**GOAL**
From the items below, copy out every line that contains the string "agent". The match is case-sensitive.
>> Start MATERIAL TO PROCESS
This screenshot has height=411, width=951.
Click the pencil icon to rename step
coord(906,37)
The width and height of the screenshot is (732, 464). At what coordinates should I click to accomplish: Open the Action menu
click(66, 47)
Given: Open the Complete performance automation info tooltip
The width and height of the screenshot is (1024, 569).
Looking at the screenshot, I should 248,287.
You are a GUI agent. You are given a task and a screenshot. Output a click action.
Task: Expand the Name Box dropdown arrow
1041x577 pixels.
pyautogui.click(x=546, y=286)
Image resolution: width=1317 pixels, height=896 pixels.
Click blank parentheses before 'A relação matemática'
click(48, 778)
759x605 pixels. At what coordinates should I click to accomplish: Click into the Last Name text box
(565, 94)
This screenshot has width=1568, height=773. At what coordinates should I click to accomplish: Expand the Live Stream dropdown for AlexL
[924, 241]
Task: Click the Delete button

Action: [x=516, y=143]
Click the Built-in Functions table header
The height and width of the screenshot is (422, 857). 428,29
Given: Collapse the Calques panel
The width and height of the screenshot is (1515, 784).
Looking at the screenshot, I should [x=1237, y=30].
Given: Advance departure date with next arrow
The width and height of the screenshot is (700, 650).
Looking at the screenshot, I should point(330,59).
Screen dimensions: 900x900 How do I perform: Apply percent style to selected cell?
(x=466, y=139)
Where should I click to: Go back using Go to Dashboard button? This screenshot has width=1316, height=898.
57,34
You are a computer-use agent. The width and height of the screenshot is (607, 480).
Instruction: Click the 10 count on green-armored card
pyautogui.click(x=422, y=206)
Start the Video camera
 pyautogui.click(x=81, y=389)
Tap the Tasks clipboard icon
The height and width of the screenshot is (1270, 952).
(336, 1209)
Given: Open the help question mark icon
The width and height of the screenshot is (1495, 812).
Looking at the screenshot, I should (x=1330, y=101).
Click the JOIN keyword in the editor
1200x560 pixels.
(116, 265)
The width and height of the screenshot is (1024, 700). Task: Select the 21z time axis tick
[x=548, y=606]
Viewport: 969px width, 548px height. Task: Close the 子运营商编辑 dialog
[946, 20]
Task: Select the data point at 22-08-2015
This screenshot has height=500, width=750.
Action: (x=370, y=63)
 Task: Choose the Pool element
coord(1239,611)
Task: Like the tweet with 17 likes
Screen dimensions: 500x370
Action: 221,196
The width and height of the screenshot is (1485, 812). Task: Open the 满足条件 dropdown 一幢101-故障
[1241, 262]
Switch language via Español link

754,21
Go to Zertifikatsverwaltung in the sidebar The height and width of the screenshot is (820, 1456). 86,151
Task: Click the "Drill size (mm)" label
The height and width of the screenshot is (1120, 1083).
>> End MATERIAL TO PROCESS
**SOLUTION TO THIS EXERCISE**
You are a GUI agent. You are given a task and a screenshot. Output a click action.
You are a computer-use agent. The width and height of the screenshot is (607, 480).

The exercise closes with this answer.